Figure 4.

Extended sonication increases β-amyloid-inducing activity. Brain extracts [10% (w/v)] from aged APP23 mice (Tg extract) were subjected to additional sonication (3 × 20 s). A, Immunoblot analysis with an antibody specific to human Aβ reveals no change in total Aβ between the original Tg extract (−) and the extract with extended sonication (+). However, more Aβ was found in the supernatant (SN) of the extra-sonicated extract after ultracentrifugation (100,000 × g; 1 h) (long exposure). B, C, In vivo seeding activity of the original and extra-sonicated extracts was tested by intrahippocampal injections into young, pre-depositing APP23 mice.

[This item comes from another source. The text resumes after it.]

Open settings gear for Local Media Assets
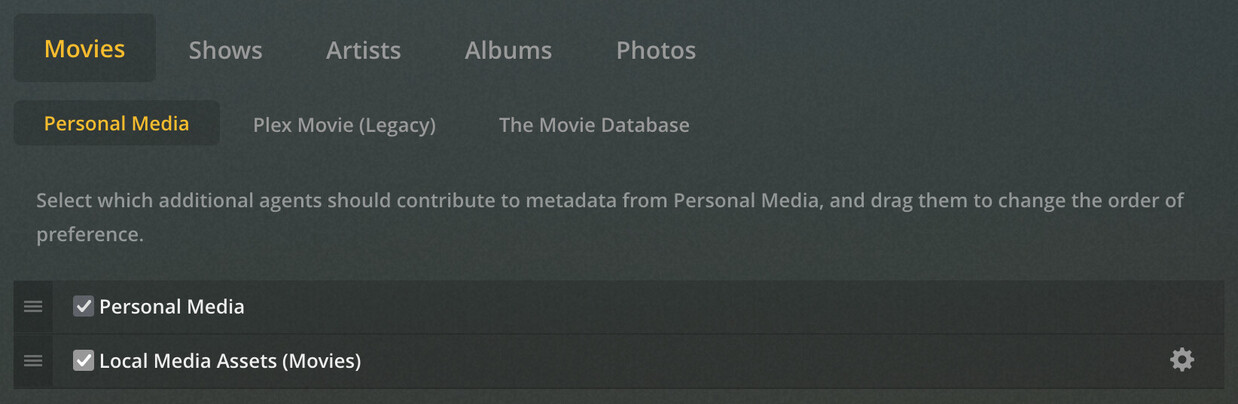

Brains were immunohistochemically analyzed for Aβ deposition 4 months after injection. Shown is the dentate gyrus of the hippocampus. Injection of original Tg extract (B) induced robust congophilic Aβ deposition with a filamentous and dense pattern, while Aβ induction with the extra-sonicated Tg extract generated more punctate and small deposits (C). The inset shows double labeling of Aβ immunoreactivity and Congo red binding of the induced β-amyloid. Scale bars: 200 μm and 20 μm. D, Stereological quantification of Aβ load in the hippocampus revealed a significant increase in β-amyloid induction by extended sonication (n = 5–6 mice per group; mean ± SEM, t₍₉₎ = 3.188; *p < 0.05).